◆ **Exercise task**
Reproduce the listing below verbatim, from the line containing "Find the location of a particular element. The" to the line containing "I want to click on close, so".

◆ **Material**

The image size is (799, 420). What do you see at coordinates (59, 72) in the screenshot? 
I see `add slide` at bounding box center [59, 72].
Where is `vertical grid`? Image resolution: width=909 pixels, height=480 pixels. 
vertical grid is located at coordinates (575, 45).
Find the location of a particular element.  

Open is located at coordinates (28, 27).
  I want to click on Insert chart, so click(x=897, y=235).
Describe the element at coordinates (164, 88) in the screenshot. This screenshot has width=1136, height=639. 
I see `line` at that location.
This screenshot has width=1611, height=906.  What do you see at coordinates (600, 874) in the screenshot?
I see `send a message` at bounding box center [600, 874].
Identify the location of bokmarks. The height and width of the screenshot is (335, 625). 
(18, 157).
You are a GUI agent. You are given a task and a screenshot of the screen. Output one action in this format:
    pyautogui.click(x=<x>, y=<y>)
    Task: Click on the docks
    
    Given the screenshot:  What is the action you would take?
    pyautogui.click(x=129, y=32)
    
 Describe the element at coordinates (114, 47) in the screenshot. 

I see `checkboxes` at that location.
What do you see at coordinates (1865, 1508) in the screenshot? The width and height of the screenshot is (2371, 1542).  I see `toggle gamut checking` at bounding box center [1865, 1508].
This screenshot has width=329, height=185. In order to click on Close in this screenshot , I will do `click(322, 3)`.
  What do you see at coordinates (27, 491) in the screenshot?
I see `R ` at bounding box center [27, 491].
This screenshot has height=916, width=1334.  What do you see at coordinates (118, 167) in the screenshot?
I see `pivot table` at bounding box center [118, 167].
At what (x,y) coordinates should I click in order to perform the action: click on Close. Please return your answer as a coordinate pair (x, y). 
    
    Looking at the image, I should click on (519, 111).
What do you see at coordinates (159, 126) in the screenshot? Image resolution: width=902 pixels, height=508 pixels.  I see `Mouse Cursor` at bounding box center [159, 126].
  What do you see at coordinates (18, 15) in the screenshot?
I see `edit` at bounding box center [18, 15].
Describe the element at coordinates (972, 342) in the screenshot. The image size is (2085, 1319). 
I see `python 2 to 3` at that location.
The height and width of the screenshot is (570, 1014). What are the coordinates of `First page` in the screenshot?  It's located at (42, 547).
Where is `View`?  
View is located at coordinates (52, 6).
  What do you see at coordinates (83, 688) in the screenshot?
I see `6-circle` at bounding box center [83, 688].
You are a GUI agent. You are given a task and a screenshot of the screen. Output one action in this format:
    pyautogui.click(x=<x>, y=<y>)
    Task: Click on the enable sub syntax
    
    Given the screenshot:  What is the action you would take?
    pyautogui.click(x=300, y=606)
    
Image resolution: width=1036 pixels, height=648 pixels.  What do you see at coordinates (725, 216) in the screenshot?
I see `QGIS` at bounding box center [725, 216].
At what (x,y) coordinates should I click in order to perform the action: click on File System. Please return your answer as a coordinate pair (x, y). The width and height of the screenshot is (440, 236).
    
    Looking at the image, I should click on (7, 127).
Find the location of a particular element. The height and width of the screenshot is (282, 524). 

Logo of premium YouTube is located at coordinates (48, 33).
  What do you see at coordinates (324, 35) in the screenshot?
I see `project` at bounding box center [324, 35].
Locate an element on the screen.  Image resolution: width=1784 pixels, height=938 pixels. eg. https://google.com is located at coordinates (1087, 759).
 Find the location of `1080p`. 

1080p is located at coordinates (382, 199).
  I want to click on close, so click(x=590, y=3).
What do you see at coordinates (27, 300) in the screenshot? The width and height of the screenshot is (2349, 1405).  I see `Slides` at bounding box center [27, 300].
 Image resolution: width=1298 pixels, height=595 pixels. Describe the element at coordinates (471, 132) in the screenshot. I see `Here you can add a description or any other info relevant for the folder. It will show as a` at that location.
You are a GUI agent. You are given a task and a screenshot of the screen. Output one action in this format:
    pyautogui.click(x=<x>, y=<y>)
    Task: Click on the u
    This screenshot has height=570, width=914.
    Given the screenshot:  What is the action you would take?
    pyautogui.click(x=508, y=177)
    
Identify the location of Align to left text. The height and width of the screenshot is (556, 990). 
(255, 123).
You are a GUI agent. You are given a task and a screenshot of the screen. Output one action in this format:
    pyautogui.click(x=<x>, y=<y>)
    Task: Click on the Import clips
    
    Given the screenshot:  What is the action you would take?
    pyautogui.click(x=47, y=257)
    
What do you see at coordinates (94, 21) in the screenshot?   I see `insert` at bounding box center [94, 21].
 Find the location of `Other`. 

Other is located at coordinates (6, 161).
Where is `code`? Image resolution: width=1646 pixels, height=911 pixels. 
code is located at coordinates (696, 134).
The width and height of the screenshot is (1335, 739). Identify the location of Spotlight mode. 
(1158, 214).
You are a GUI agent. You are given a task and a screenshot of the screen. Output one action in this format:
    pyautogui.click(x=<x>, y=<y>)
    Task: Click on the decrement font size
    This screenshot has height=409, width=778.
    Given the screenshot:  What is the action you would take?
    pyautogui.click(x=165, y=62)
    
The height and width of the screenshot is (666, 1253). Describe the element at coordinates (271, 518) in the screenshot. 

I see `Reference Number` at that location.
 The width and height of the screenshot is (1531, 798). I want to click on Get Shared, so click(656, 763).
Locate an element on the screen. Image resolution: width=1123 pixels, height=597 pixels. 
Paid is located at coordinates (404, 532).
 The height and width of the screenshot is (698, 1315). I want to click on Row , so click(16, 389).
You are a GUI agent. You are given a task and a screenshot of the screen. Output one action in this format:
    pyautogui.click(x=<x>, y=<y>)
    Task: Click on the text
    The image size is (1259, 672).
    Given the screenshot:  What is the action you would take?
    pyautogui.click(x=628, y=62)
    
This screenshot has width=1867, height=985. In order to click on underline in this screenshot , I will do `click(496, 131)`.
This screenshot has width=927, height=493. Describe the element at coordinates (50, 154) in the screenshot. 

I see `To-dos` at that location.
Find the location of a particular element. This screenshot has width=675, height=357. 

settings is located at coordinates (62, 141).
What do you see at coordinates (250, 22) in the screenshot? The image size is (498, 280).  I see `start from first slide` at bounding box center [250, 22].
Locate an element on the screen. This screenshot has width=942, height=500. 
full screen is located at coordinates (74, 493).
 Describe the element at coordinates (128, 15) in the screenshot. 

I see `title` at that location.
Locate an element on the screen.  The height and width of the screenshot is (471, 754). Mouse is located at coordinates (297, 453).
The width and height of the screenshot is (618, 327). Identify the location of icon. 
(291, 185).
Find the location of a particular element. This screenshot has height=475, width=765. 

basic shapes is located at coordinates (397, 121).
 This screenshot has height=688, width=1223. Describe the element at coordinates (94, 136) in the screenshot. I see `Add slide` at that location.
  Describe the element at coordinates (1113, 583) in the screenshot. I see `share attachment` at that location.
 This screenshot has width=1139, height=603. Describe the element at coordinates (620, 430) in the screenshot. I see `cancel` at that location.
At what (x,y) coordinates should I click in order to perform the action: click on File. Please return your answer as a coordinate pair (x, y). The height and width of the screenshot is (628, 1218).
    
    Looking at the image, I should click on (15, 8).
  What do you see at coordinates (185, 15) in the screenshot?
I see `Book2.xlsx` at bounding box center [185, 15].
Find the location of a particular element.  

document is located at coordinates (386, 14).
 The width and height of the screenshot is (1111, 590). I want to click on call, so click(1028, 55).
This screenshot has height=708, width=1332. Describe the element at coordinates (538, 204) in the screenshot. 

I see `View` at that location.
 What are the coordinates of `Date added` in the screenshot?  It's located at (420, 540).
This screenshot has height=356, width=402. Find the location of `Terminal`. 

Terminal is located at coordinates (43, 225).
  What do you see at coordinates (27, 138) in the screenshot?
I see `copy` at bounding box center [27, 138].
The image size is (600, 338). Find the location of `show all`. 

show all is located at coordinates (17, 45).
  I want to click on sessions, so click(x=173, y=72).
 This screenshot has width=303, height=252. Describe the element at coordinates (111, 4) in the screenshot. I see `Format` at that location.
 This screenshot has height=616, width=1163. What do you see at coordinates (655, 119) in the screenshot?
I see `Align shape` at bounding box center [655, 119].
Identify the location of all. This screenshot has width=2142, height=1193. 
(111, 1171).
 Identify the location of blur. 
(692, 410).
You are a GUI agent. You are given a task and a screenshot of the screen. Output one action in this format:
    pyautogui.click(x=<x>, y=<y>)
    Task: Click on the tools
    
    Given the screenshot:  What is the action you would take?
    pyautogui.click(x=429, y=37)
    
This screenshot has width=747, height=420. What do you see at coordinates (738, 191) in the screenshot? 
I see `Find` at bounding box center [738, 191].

◆ **In response**
Find the location of a particular element. The height and width of the screenshot is (282, 524). 

Logo of premium YouTube is located at coordinates (48, 33).
  What do you see at coordinates (324, 35) in the screenshot?
I see `project` at bounding box center [324, 35].
Locate an element on the screen.  Image resolution: width=1784 pixels, height=938 pixels. eg. https://google.com is located at coordinates (1087, 759).
 Find the location of `1080p`. 

1080p is located at coordinates (382, 199).
  I want to click on close, so click(x=590, y=3).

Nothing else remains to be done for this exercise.